*WHAT NEEDS TO BE DONE*:
Reproduce verbatim the lines from the start of the records through the line that contains "Action: [262, 523]", inclusive, omitting the pictures from your answer.

*ITEMS*:

=======

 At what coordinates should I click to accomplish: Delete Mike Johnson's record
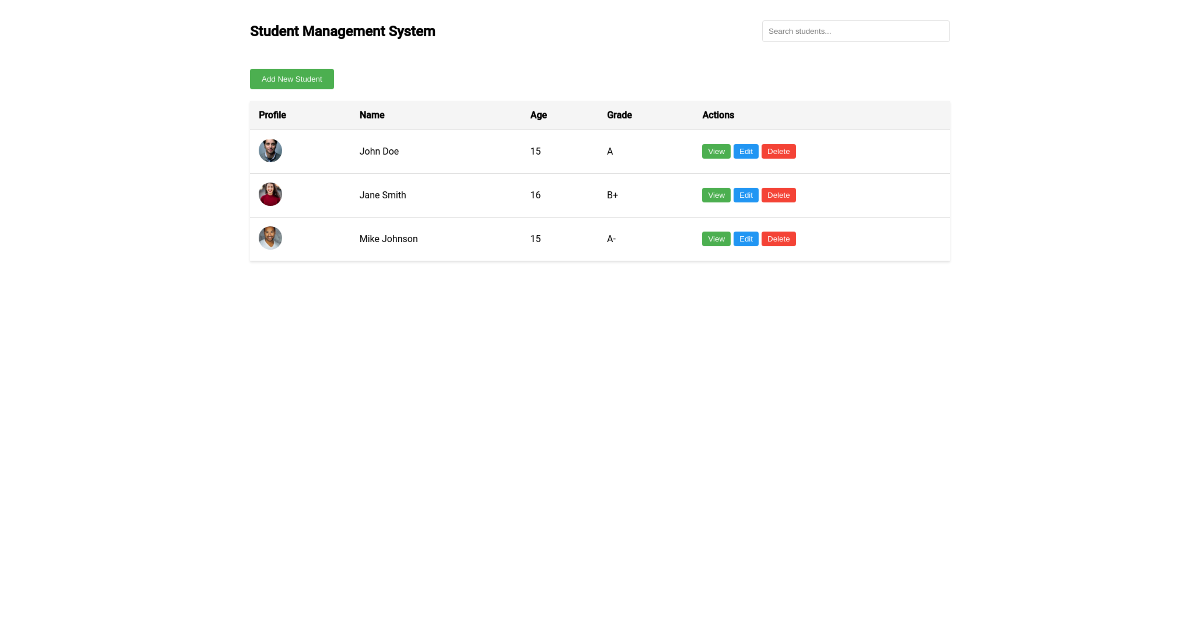point(778,239)
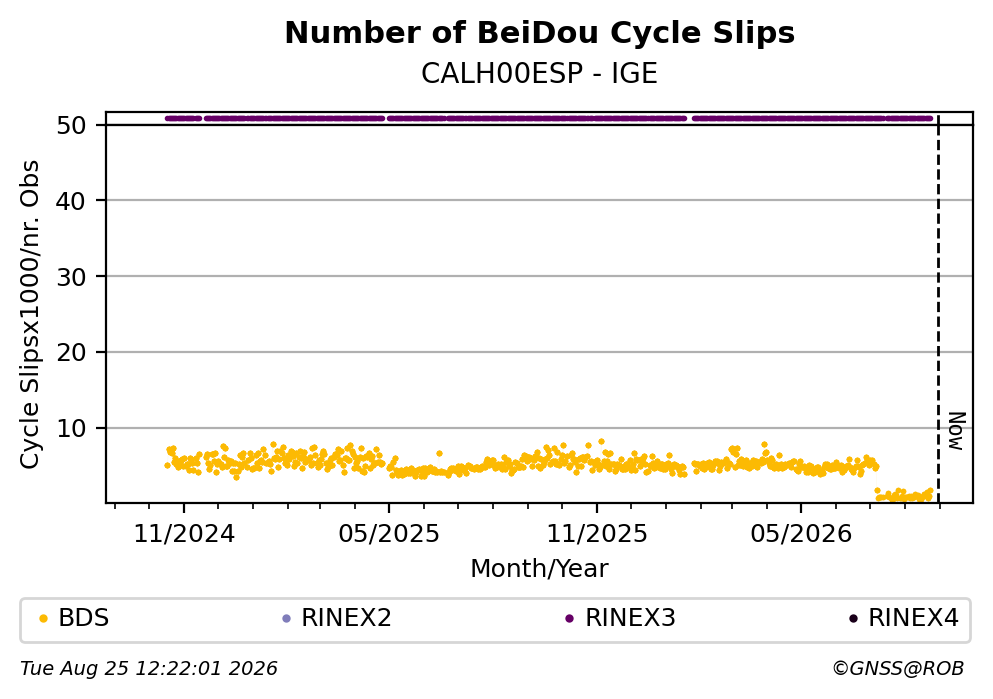This screenshot has height=699, width=993.
Task: Click the CALH00ESP - IGE subtitle
Action: coord(540,73)
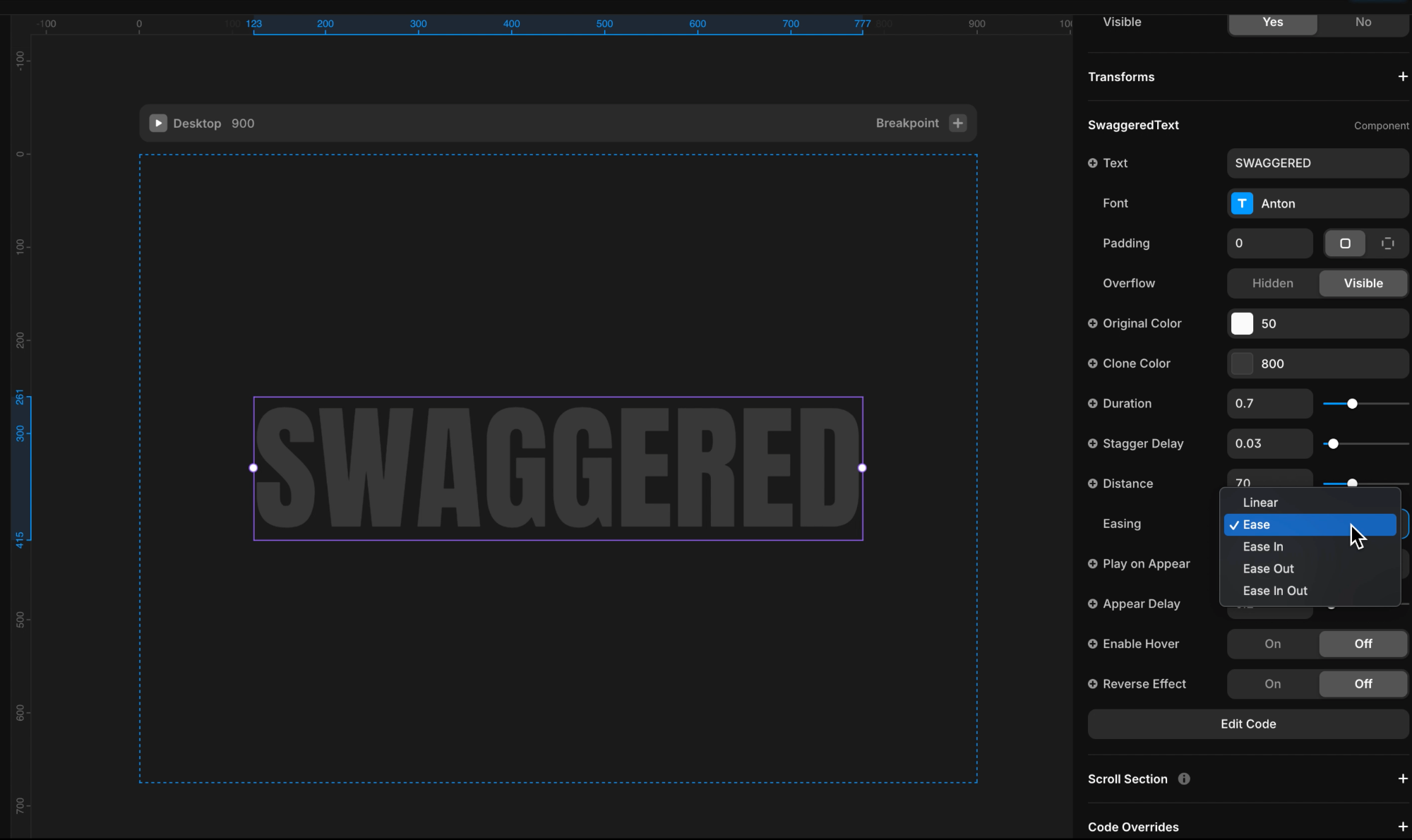
Task: Click plus icon beside Duration property
Action: pos(1093,404)
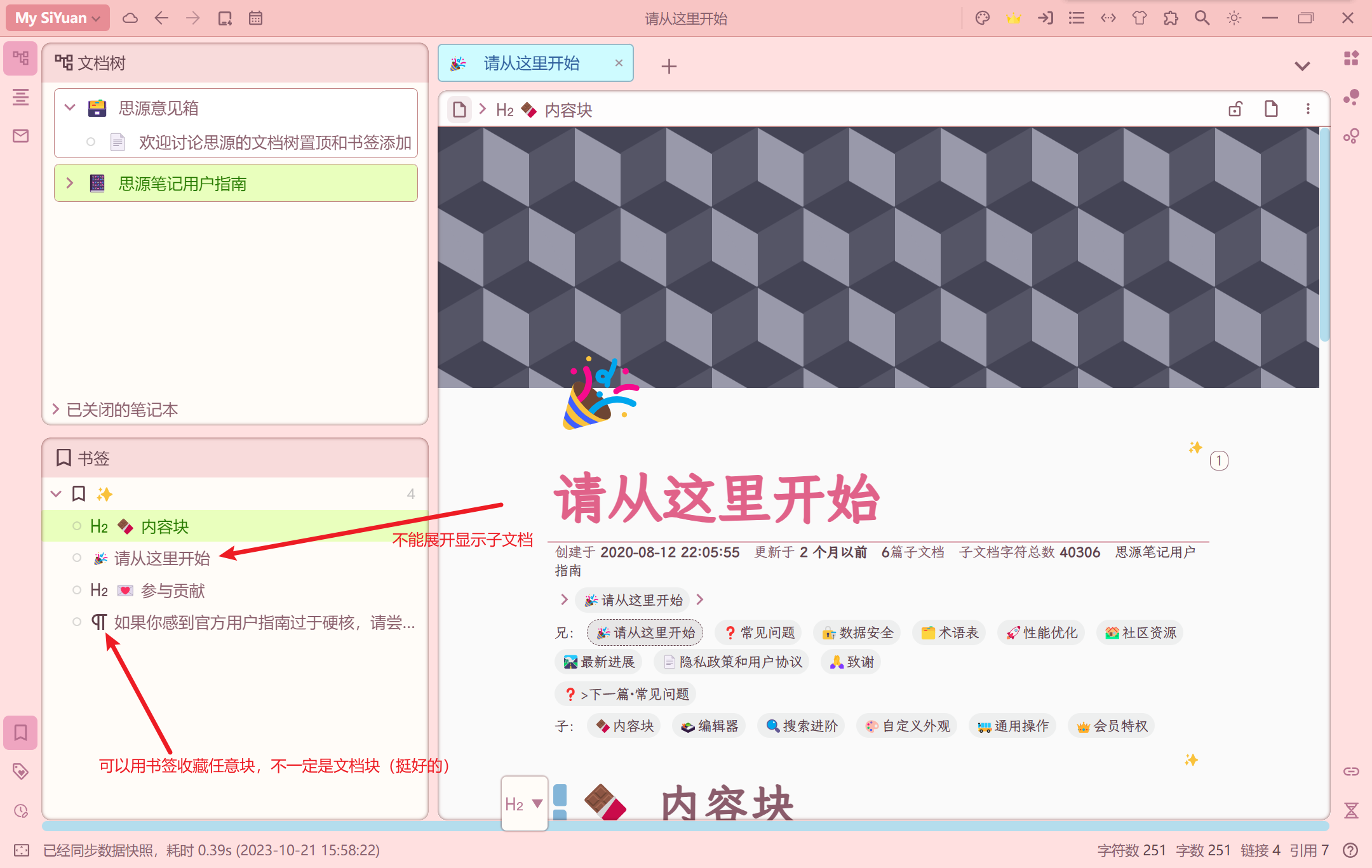
Task: Toggle the document tree dock icon
Action: click(x=20, y=58)
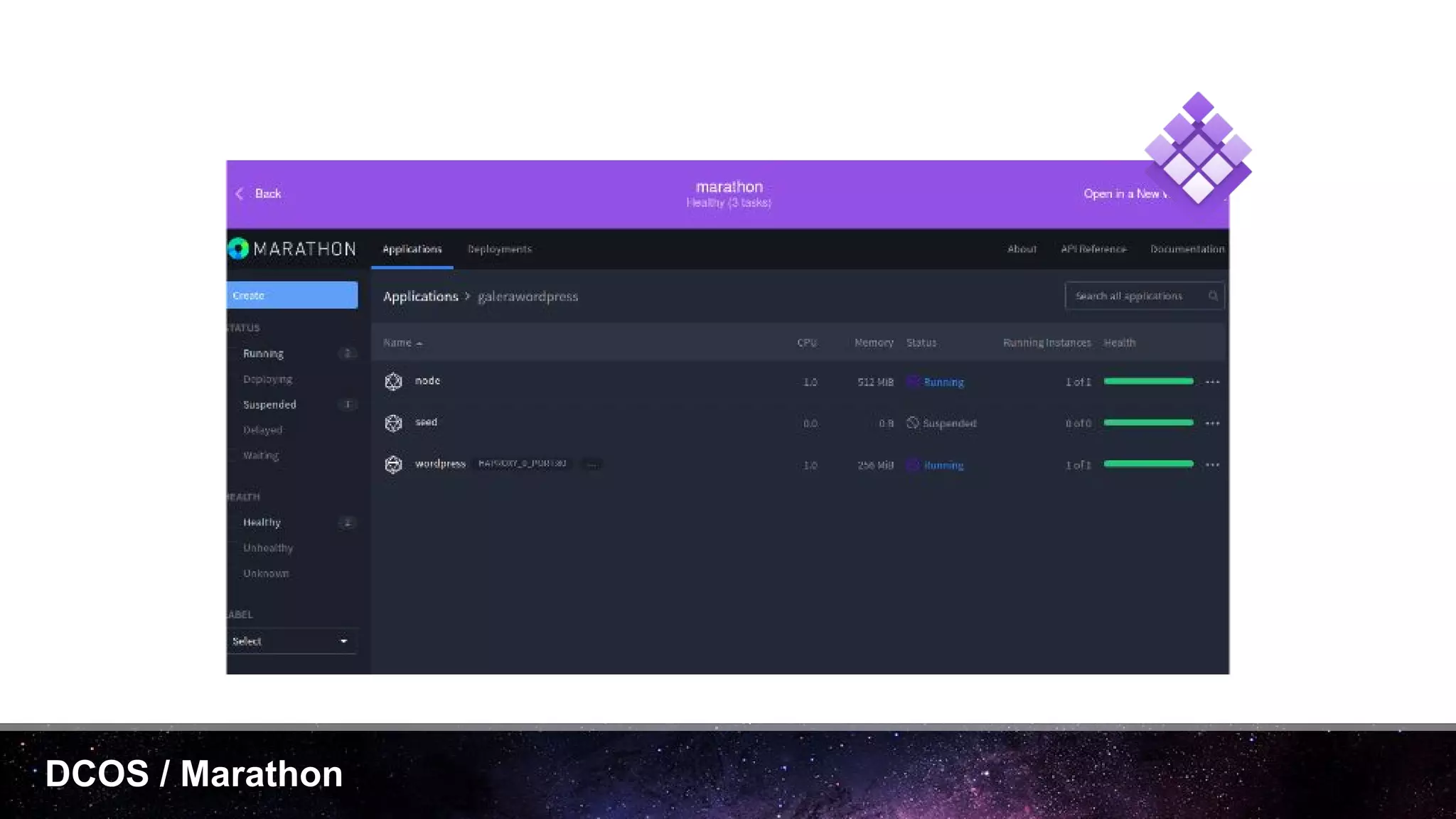
Task: Toggle the Healthy health filter
Action: [262, 523]
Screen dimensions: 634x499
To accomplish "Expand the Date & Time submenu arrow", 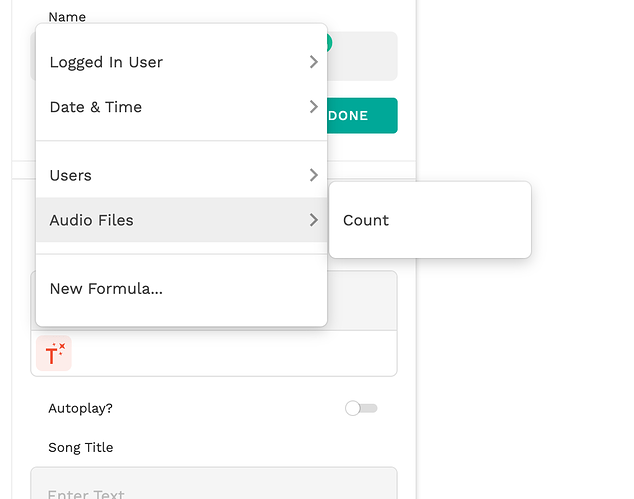I will (313, 107).
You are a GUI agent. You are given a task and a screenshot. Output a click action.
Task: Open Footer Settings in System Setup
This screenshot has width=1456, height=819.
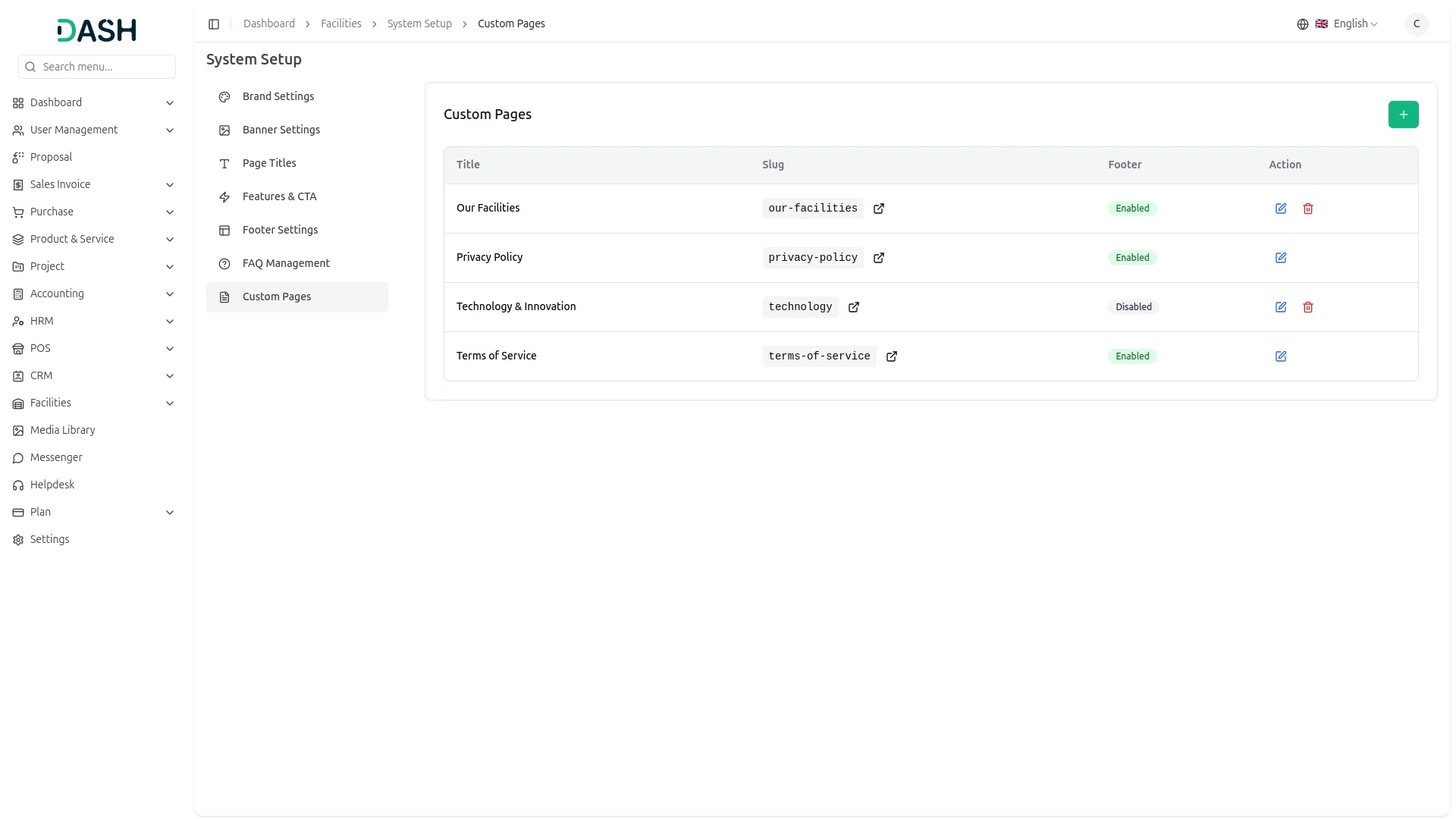pos(280,230)
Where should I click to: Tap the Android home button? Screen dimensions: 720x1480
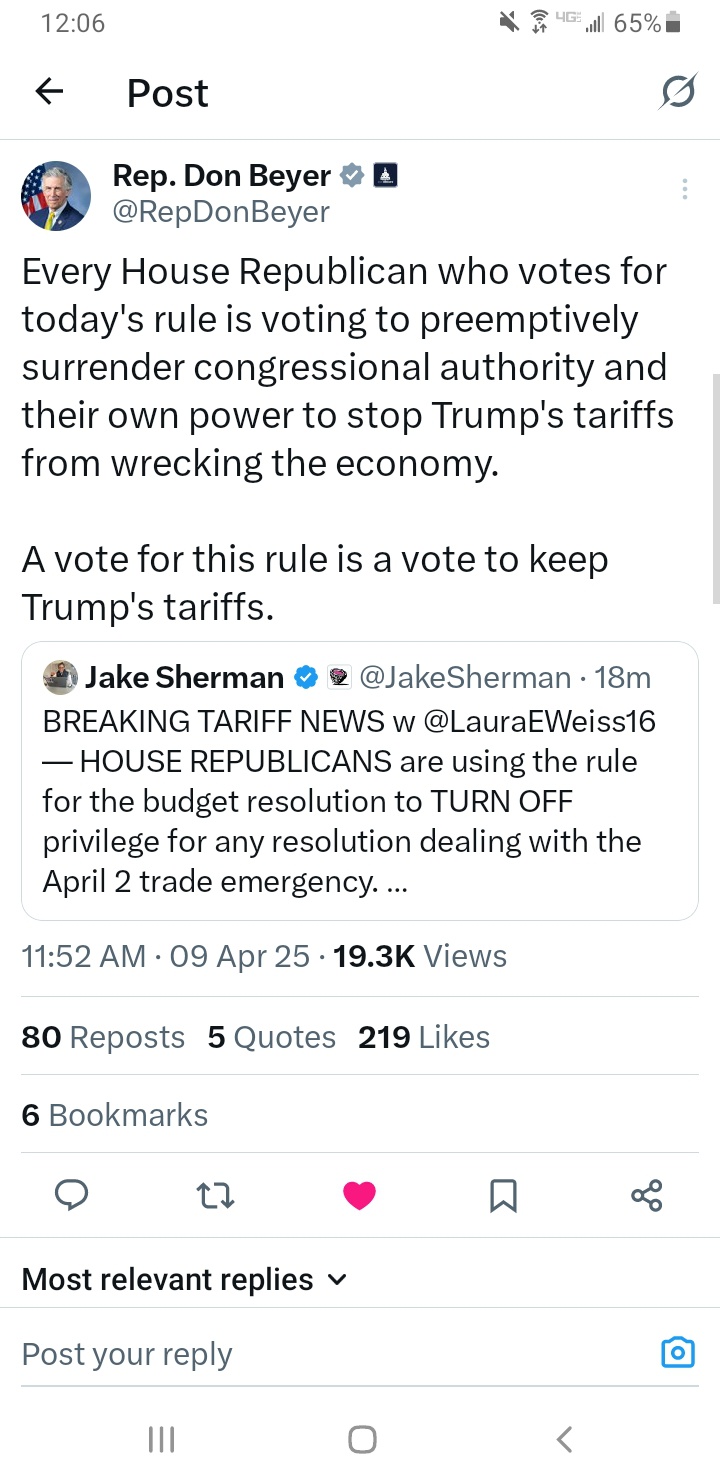coord(361,1439)
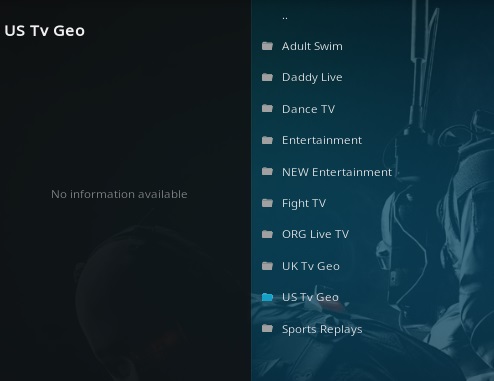Viewport: 494px width, 381px height.
Task: Click the Adult Swim folder icon
Action: tap(267, 46)
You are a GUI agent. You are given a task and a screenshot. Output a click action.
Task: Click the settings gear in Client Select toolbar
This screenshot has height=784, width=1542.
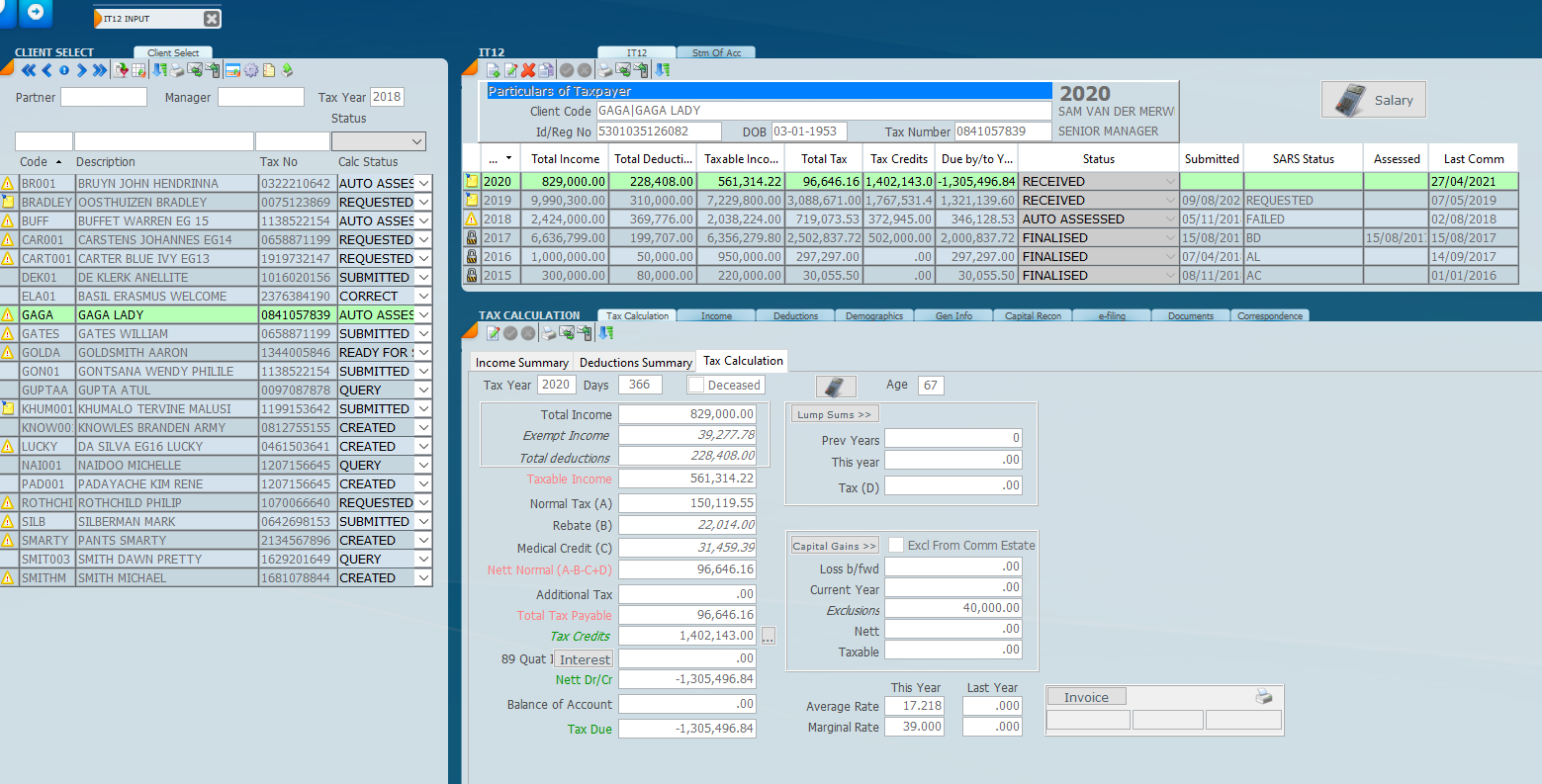tap(250, 70)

=======

*RIGHT ANSWER*:
 At what coordinates should I click to accomplish: Delete Mike Johnson's record
point(778,239)
This screenshot has height=699, width=993.
Task: Click the CALH00ESP - IGE subtitle
Action: coord(540,73)
Task: Click plus icon beside Duration property
Action: pos(1093,404)
Task: Toggle the document tree dock icon
Action: click(x=20, y=58)
Task: Toggle the Healthy health filter
Action: [262, 523]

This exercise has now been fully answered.